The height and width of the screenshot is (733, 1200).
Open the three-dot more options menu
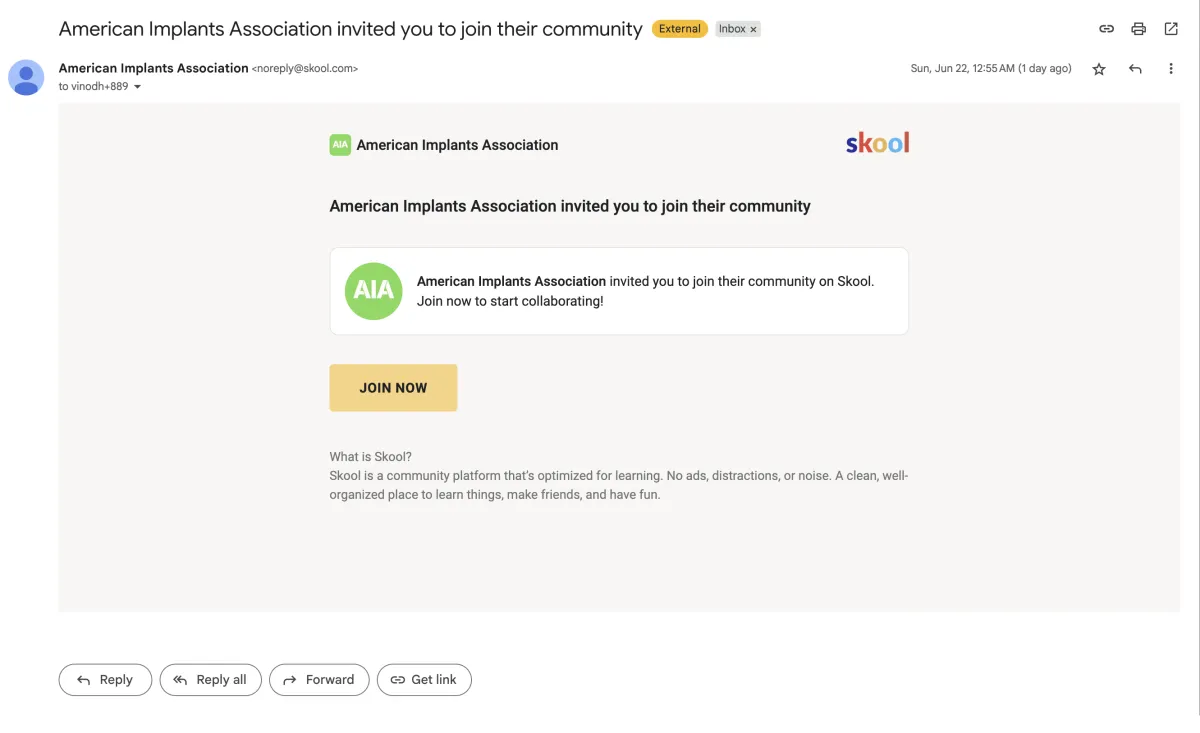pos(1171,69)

---+---

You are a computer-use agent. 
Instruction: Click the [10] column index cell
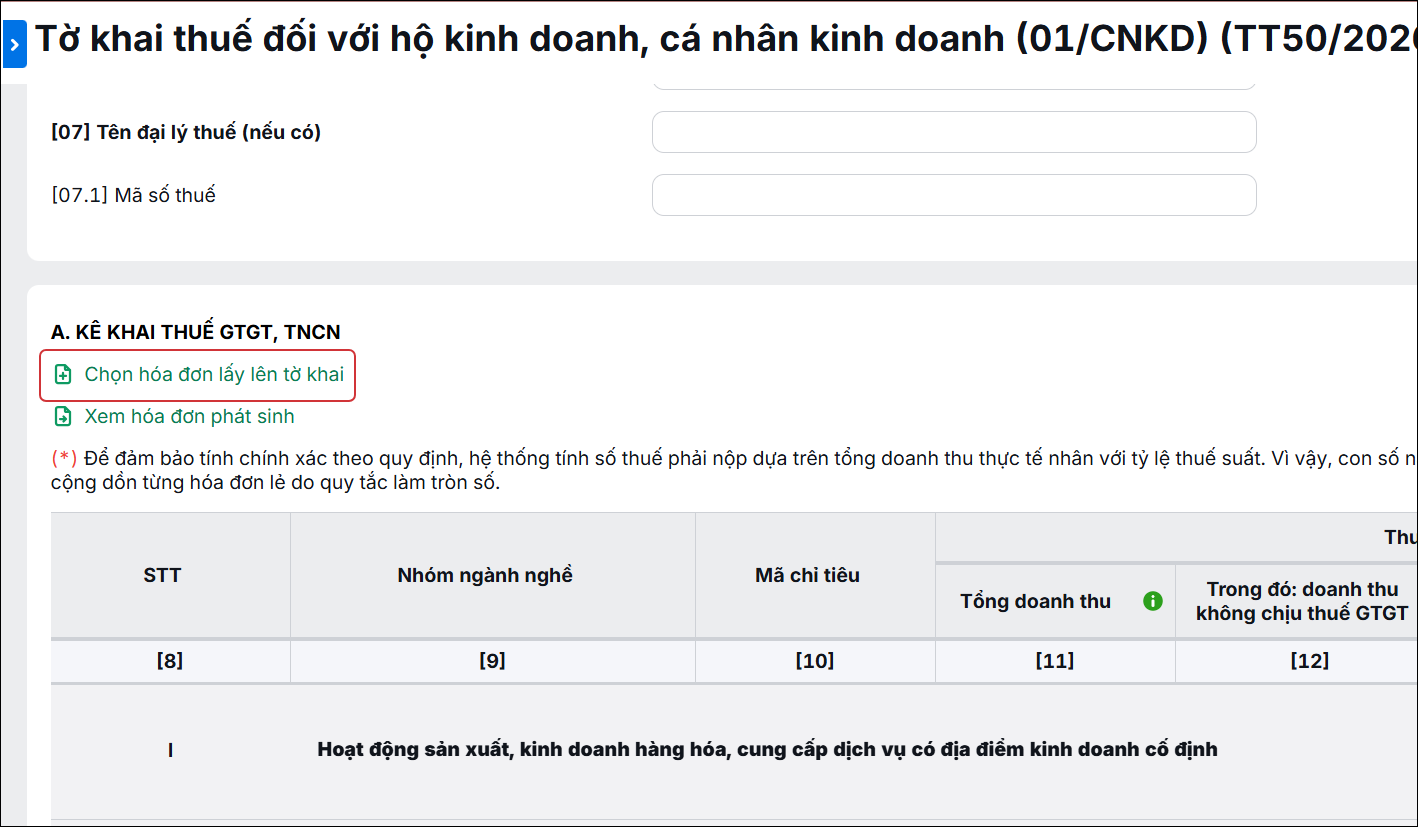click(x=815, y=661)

---+---

# Do this:
Can you copy the lines from the one with "The height and" up to and including the one with "pos(1171,69)", leaving the pictures out?

# Exercise solution:
The height and width of the screenshot is (733, 1200).
Open the three-dot more options menu
pos(1171,69)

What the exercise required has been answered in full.